The growth of insurance business anywhere in the world is dependent on the growth of the larger economy. Nigeria is a developing economy with a lot of poor people and poor financial power to make economic decisions that can drive growth.
The implication is that the citizens still have very low economic power (purchasing power) to afford basic needs and so insurance which is usually the least in their order of priority barely gets attention of the populace.
These accounts why market penetration is still very low at less than 0.4 percent despite the huge population of about 200 million, with total premium of the industry at below N500 billion per annum.

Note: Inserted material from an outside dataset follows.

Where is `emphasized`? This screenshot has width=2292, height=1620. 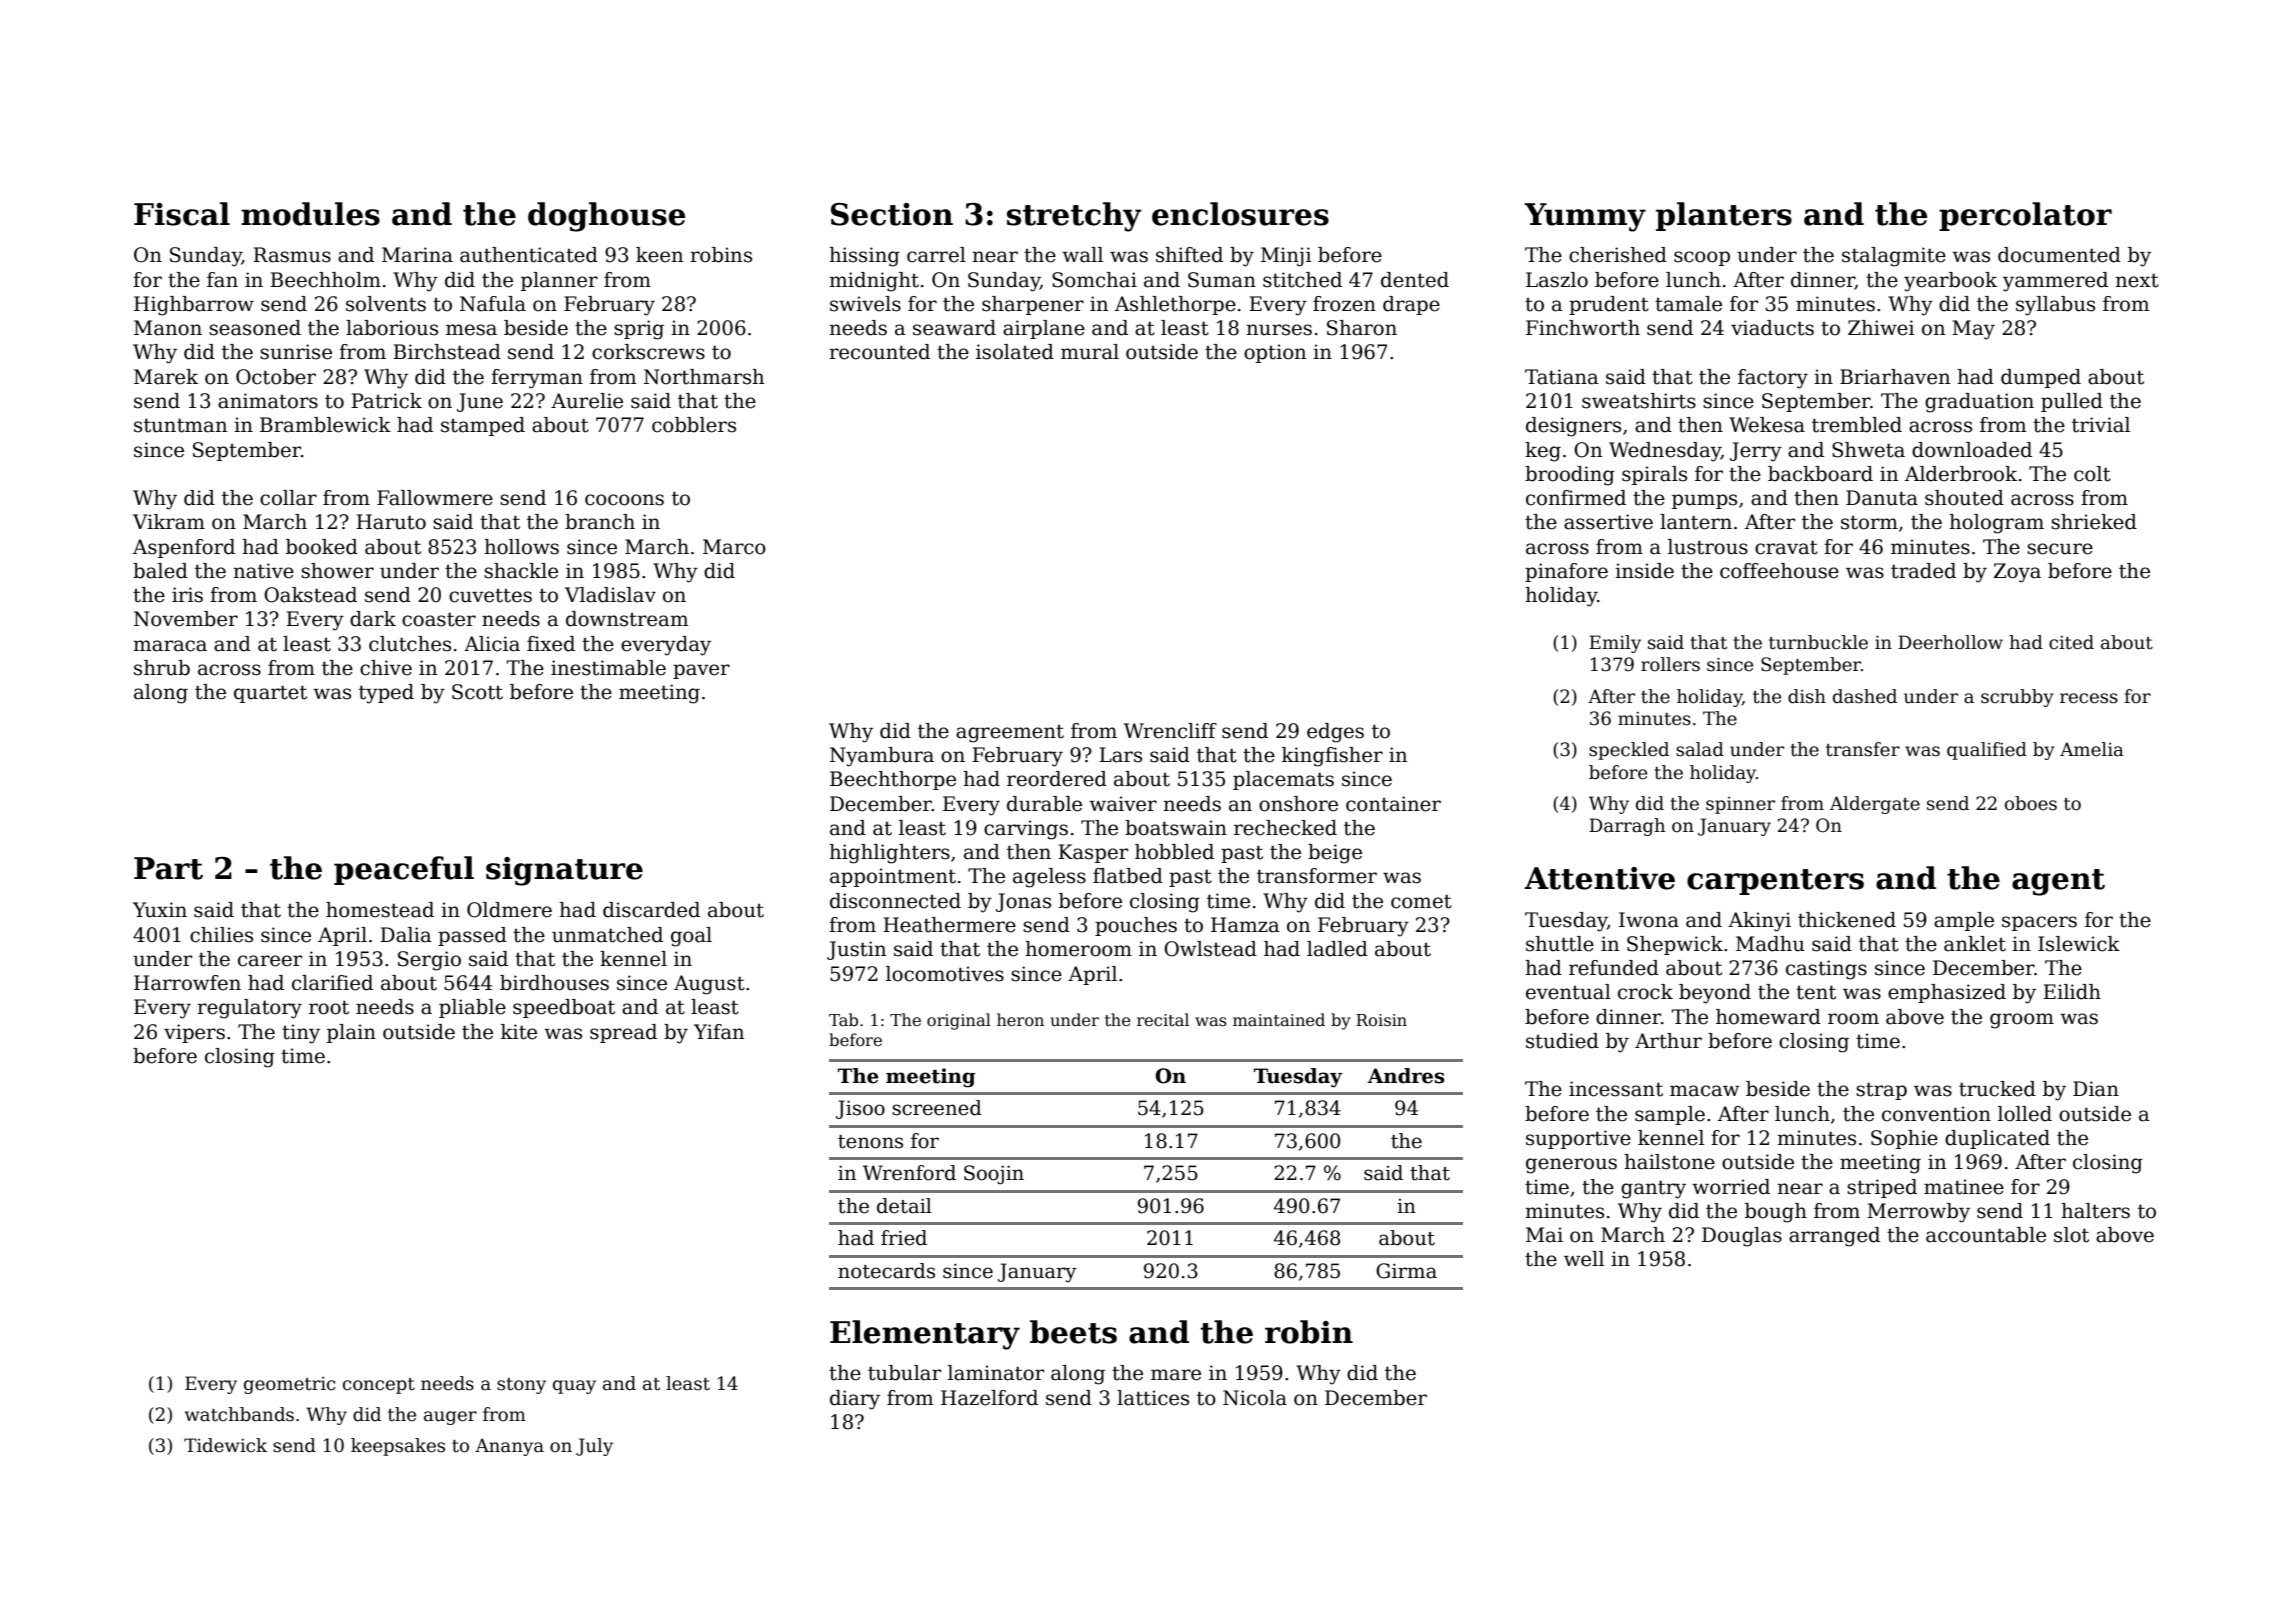
emphasized is located at coordinates (1947, 993).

60 years after independence, the insurance industry like many other sectors in the economy is still crawling despite a lot of efforts by operators and regulators to create market awareness. Most a times, the lack of penetration is usually blamed on low level of awareness, but this is not really the truth as research findings show that it is largely due to low economic powers of many Nigerians, even though culture is also an issue.

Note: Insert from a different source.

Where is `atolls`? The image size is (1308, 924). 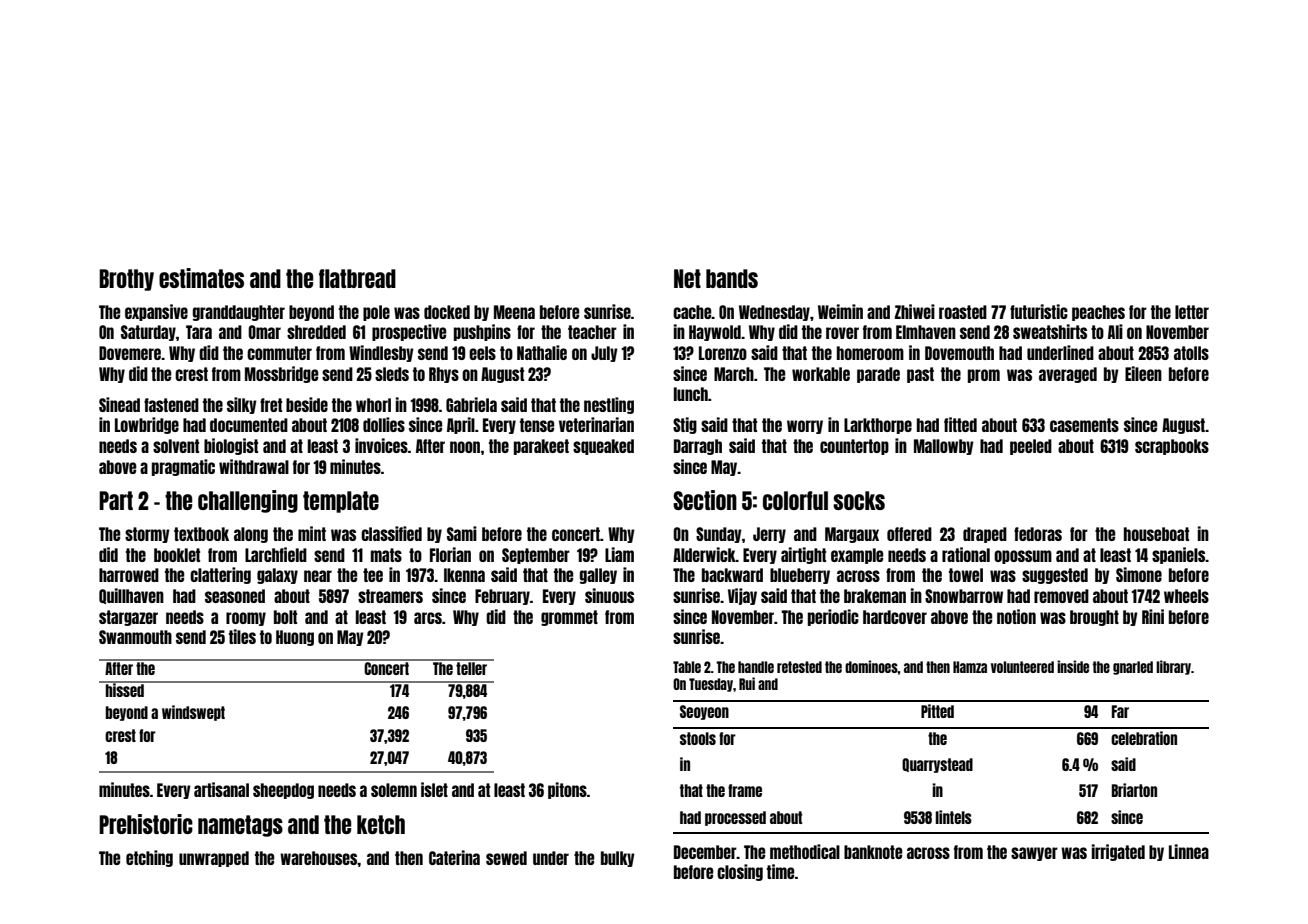 atolls is located at coordinates (1191, 353).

In this case, when people are not able to acquire assets then insurance does not grow, given that the economy is dried of credits for housing, mortgage opportunities.
Dominic Onyeulor, an insurance broker in his analysis of the state of the insurance industry today said the greatest challenge of the industry is poor state of the economy, which no doubt is as a result of the dwindling national revenue following the sharp drop in the price of crude oil being a mono-economy that largely depends on oil.
Onyeulor however noted that with Nigeria’s population estimated to surpass 200 million in 2020, and about 40 percent of that within the youthful age, there is a huge opportunity for underwriters in Nigeria to explore and tap potential of a larger retail market for inclusive insurance.
The future of the Nigerian insurance industry is going to be eventful and vibrant as the industry continues to seek various means to deepen insurance penetration in Nigeria, while also increasing its capacity to underwrite big ticket risks, come up with better technology infrastructure for distribution and better service delivery, as well as well innovative products.
He said it’s expected that the contribution of insurance to the GDP will increase tremendously when the on-going recapitalisation of the sector is concluded by June 2021, with emergence of mega insurance and reinsurance companies.
That Nigeria is now 60 years means that the country is ripe for development in all ramifications, and this no doubt will impact the insurance industry as well as other sectors of the economy if government begins to make right policies that will increase the purchasing power of the average Nigerian.